Data records:
--
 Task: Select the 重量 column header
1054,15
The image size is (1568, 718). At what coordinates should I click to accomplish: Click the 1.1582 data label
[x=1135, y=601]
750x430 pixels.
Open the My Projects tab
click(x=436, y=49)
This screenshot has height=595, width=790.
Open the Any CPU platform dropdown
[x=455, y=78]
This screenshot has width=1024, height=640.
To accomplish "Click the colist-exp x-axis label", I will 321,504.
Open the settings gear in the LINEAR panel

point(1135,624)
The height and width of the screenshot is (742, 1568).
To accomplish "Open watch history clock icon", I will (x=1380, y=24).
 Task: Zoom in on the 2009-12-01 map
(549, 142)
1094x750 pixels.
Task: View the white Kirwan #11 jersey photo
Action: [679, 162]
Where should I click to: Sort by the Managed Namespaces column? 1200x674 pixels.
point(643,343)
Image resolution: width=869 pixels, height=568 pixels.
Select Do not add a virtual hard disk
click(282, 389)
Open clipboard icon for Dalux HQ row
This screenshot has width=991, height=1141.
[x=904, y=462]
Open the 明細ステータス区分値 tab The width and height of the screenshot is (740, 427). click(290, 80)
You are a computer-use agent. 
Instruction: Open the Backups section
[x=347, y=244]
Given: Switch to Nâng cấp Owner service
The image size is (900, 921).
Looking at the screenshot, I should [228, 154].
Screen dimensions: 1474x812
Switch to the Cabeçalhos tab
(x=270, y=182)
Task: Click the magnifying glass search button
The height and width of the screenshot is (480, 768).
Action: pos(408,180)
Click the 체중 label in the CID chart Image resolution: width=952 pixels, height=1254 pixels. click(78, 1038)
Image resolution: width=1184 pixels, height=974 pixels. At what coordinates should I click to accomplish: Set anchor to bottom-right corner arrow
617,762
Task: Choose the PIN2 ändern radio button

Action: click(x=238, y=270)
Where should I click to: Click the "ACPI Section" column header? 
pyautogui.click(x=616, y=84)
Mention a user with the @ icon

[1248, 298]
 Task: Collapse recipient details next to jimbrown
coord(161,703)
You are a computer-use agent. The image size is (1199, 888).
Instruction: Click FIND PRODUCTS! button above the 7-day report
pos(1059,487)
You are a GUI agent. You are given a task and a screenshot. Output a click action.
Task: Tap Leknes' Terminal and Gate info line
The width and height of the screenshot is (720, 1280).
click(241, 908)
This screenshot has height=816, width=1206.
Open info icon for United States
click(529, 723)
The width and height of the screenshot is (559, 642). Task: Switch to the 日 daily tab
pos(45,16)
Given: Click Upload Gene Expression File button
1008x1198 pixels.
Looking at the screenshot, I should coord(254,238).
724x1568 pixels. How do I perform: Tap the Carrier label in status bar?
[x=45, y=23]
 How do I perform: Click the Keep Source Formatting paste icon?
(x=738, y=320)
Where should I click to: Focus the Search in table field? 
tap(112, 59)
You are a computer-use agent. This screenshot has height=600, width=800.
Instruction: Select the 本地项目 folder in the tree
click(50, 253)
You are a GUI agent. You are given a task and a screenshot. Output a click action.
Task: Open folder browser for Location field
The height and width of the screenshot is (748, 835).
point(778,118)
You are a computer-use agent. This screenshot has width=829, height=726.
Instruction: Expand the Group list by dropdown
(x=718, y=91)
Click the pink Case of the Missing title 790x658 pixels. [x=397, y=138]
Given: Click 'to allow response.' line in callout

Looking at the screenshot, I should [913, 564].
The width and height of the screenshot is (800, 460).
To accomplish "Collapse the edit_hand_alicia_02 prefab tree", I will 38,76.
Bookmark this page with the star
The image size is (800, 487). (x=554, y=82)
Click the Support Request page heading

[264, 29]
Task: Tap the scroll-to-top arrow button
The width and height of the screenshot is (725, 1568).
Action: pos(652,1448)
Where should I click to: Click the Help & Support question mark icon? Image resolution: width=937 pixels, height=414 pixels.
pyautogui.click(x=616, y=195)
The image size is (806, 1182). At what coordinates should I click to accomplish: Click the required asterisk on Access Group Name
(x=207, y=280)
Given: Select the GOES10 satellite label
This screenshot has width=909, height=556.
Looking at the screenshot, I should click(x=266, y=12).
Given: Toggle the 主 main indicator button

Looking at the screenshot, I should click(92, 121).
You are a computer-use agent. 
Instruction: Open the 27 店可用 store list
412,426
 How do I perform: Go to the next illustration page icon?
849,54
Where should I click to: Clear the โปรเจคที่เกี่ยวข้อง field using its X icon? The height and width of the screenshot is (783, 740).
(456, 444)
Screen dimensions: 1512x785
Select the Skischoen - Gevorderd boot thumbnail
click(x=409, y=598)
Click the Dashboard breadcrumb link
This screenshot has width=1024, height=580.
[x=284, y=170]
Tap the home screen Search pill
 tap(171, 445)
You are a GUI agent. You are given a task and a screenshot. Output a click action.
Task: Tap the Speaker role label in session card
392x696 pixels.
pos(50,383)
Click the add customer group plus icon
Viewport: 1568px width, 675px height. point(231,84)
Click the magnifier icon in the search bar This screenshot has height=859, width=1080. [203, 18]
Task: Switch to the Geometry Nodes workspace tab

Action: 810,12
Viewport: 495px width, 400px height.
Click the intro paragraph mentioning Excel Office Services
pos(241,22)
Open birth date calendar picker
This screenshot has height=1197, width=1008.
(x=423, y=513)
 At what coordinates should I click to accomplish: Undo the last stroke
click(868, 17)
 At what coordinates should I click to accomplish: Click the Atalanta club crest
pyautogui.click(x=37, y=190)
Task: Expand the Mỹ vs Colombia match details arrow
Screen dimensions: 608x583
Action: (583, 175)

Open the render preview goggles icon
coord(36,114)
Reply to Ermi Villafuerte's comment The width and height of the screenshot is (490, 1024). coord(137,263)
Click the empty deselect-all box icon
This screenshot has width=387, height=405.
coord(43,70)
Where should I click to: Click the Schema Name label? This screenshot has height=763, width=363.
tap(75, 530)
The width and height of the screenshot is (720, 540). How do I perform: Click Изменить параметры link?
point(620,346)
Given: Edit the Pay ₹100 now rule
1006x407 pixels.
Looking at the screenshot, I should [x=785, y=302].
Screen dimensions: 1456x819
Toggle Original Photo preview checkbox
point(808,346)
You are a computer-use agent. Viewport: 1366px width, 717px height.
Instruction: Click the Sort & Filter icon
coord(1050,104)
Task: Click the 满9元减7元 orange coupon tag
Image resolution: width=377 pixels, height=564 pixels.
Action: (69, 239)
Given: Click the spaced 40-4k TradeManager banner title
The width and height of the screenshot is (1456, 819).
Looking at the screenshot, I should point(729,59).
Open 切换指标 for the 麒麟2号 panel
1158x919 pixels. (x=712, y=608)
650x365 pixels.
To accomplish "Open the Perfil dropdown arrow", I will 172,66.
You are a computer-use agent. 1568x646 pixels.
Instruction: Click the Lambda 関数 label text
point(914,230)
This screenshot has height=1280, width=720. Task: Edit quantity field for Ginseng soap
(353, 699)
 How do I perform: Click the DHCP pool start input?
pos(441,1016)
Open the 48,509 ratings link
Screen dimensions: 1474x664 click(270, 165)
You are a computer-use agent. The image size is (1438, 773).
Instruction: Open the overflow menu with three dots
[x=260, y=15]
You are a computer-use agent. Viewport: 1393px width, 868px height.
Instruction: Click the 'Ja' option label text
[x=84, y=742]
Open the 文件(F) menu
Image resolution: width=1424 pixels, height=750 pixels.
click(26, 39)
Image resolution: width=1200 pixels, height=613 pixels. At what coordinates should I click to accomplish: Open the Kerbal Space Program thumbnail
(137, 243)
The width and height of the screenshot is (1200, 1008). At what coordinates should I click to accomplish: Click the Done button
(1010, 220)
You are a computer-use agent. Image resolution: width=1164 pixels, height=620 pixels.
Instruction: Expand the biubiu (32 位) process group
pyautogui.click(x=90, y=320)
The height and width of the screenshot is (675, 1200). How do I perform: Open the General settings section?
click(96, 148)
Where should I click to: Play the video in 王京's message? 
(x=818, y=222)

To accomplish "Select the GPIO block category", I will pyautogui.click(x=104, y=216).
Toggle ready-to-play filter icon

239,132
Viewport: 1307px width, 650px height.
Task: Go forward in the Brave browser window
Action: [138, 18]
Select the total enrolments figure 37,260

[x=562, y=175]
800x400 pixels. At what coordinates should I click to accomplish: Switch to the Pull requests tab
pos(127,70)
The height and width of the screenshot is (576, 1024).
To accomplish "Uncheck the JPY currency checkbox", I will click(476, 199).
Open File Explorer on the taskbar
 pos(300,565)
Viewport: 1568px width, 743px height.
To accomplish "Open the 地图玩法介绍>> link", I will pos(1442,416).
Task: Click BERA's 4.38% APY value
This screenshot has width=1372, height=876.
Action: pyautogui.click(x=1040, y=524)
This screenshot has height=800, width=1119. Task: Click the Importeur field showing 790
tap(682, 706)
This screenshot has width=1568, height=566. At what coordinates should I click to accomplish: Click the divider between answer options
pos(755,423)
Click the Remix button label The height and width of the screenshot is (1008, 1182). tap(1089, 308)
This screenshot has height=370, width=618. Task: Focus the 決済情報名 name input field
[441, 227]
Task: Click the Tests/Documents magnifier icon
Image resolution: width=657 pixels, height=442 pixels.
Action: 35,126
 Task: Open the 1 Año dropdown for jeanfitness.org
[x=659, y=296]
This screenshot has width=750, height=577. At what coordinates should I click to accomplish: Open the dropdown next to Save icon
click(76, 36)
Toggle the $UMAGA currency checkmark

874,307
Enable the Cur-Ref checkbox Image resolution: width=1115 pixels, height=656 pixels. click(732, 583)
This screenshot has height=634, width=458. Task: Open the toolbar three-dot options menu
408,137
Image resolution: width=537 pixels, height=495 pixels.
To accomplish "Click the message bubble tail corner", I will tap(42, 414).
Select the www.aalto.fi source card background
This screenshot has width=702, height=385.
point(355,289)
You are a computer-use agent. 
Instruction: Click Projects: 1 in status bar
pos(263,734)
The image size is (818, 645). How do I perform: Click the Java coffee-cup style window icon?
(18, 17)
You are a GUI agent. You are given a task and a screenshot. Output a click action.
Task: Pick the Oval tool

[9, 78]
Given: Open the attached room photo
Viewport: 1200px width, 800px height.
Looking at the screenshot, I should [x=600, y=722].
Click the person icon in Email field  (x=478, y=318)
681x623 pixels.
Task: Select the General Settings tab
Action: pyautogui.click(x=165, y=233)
--
Required work: Here the output must be the lines above from the line with "Image resolution: width=377" to the line with "650x365 pixels.", both included, duplicated word for word and nothing else.

Response box:
Image resolution: width=377 pixels, height=564 pixels.
Action: (69, 239)
Given: Click the spaced 40-4k TradeManager banner title
The width and height of the screenshot is (1456, 819).
Looking at the screenshot, I should point(729,59).
Open 切换指标 for the 麒麟2号 panel
1158x919 pixels. (x=712, y=608)
650x365 pixels.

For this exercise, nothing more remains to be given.